Amanda Coplin is really a Pacific Northwest writer--she was born in Washington state, earned her bachelor's degree from the University of Portland and now lives in Portland. But her MFA is from the University of Minnesota, where she studied under Charles Baxter and others, and her career since graduation has been remarkable. Her first novel, "The Orchardist" (yes, yes, set in the Pacific Northwest) was a New York Times best-seller, garnered wide critical praise (including this review in the Star Tribune), was named a Barnes & Noble Discover Awards finalist, and made several best-of-the-year lists (including the Washington Post).
And now, more accolades: shortly after winning the Washington State Book Award for fiction (the nonfiction award went to Timothy Egan for "Short Nights of the Shadow Catcher"), Coplin was named one of the National Book Foundation's "Five under 35." (The other four: Molly Antopol, NoViolet Bulawayo, currently on the Man Booker Prize short list, Daisy Hildyard and Merritt Tierce.)
Each of the five was chosen by a previous National Book Award winner. And who chose Coplin? Why, Louise Erdrich, of course. Definitely not from the Pacific Northwest.
The Man Booker Prize shortlist was announced early this morning, winnowed down from a longlist of 13, and missing are Colum McCann's fine novel, "Transatlantic," as well as "The Spinning Heart," Donal Ryan's debut novel that caused so much buzz in Ireland. (The author had been rejected by 47 publishers.)
But the short list is stellar, and here it is:
"We Need New Names," by NoViolet Bulawayo. (Our review is here.)
"The Luminaries," by Eleanor Catton.
"The Harvest," by Jim Crace. (Our review is here.)
"The Lowland," by Jhumpa Lahiri. (Lahiri is coming to Minneapolis on Oct. 9. She'll be in conversation with writer Louise Erdrich, and you can buy tickets at www.birchbarkbooks.com. The price is $36, which includes an autographed copy of the book.) (Our review runs soon.)
"A Tale for the Time Being," by Ruth Ozeki.
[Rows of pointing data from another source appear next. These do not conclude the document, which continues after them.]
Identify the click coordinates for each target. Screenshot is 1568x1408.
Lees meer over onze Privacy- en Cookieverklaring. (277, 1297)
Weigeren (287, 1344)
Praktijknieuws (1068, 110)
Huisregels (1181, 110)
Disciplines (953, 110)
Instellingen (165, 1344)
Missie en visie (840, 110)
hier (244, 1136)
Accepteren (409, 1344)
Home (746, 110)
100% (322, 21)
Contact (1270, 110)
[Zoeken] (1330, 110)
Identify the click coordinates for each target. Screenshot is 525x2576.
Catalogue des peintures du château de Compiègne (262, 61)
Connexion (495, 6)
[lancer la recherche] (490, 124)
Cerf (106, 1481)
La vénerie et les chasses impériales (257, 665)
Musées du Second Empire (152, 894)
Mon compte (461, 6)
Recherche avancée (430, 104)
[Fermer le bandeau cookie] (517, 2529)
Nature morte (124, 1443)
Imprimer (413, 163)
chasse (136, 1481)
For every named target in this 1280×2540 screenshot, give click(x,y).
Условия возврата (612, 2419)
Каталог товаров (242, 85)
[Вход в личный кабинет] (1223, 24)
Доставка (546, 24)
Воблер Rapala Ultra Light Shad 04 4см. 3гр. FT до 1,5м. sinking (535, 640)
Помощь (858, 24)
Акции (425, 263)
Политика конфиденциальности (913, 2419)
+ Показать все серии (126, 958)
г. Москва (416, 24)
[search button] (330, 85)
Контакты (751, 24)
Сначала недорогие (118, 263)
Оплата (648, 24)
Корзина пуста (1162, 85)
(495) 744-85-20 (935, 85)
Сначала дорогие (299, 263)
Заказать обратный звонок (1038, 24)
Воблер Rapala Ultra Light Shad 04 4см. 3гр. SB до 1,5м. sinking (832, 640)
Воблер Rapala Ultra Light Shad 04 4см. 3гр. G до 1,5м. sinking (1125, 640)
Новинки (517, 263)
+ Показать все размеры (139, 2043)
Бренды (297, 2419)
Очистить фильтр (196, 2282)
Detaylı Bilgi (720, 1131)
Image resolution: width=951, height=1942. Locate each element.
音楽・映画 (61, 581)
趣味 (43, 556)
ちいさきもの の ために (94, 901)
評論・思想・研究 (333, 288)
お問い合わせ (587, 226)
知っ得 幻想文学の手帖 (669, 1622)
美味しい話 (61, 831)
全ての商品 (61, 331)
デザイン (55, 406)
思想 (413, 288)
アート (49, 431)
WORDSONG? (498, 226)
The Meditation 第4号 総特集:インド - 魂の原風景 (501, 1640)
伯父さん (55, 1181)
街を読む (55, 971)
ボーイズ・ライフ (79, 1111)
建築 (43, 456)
"The Testament of Mary," by Colm Toibin. (Our review is here.)
The winner will be announced Oct. 15.
Meanwhile, the nominees for the National Book Award will be announced next week, doled out over four days on the website The Daily Beast for maximum drama. Children's and young adult book nominees will be announced on Monday at 9 a.m., poetry on Tuesday, nonfiction on Wednesday, and fiction on Thursday. Keep in mind that Minnesota writers won two of the four awards last year--Will Alexander won in young adult, and Louise Erdrich in fiction. This year one of the fiction judges is Minnesota writer (and University of Minnesota professor) Charles Baxter. Oh, so much reading to do.